A Richer Category for Data Wrangling

John Mount

5 years ago

This article was first published on python – Win-Vector Blog , and kindly contributed to python-bloggers. (You can report issue about the content on this page here)
Want to share your content on python-bloggers? click here.

I’ve been writing a lot about a category theory interpretations of data-processing pipelines and some of the improvements we feel it is driving in both the data_algebra and in rquery/rqdatatable.

I think I’ve found an even better category theory re-formulation of the package, which I will describe here.

In the earlier formalism our data transform pipelines were arrows over a category of sets of column names (sets of strings).

These pipelines acted on Pandas tables or SQL tables, with one table marked as special. Marking one table as special (or using a “pointed set” notation) lets us use a nice compositional notation, without having to appeal to something like operads. The treating one table as the one of interest is fairly compatible with data science, as in data science often when working with many tables one is the primary model-frame and the rest are used to join in additional information.

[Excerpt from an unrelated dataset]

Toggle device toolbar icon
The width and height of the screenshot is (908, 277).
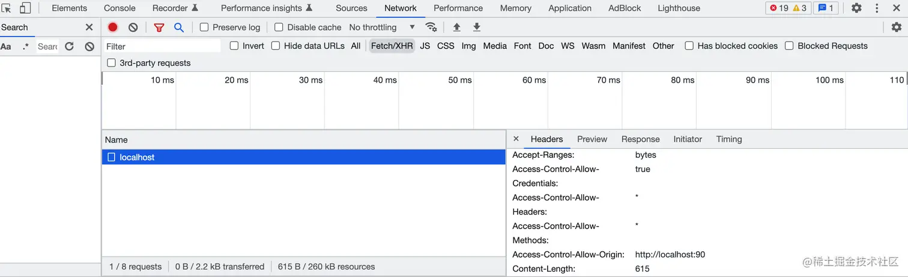click(x=25, y=8)
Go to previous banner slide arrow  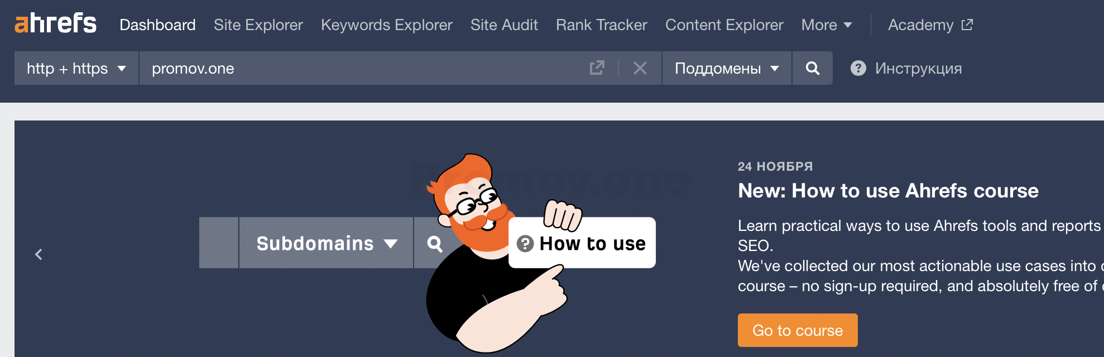coord(39,254)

The above formulation was really working well. But we have found a variation of the data_algebra with an even neater formalism.

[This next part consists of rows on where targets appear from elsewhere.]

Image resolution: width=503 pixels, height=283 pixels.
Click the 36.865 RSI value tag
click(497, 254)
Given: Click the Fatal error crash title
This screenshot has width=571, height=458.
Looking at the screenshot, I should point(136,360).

The data_algebra objects have a very nice interpretation as arrows in a category whose objects are set families described by:

a set of required columns.
a set of forbidden columns.

The arrows a and b compose as a >> b as long as:

All of the columns required by b are produced by a.
None of the columns forbidden by b are produced by a.

This is still an equality check of domains and co-domains, so as long as we maintain associativity we still have a nice category.

We can illustrate the below.

First we import our modules.

import sqlite3

import pandas

from data_algebra.data_ops import *
from data_algebra.arrow import fmt_as_arrow
import data_algebra.SQLite

We define our first arrow which is a transform that creates a new column x as the sum of the columns a and b.

a = TableDescription(table_name='table_a', column_names=['a', 'b']). \
        extend({'c': 'a + b'})

a

TableDescription(
 table_name='table_a',
 column_names=[
   'a', 'b']) .\
   extend({
    'c': 'a + b'})

print(fmt_as_arrow(a))

[
 'table_a':
  at least [ a, b ]
   ->
  at least [ a, b, c ]
]

And we define our second arrow, b, which renames the column a to a new column name x.

b = TableDescription(table_name='table_b', column_names=['a']). \
        rename_columns({'x': 'a'})

b

TableDescription(
 table_name='table_b',
 column_names=[
   'a']) .\
   rename_columns({'x': 'a'})

print(fmt_as_arrow(b))

[
 'table_b':
  at least [ a ] , and none of [ x ]
   ->
  at least [ x ]
]

The rules are met, so we can combine these two arrows.

ab = a >> b

ab

TableDescription(
 table_name='table_a',
 column_names=[
   'a', 'b']) .\
   extend({
    'c': 'a + b'}) .\
   rename_columns({'x': 'a'})

print(fmt_as_arrow(ab))

[
 'table_a':
  at least [ a, b ] , and none of [ x ]
   ->
  at least [ b, c, x ]
]

Notice this produces a new arrow ab with appropriate required and forbidden columns. By associativity (one of the primary properties needed to be a category) we get that the arrow ab has an action on data frames the same as using the a action followed by the b action.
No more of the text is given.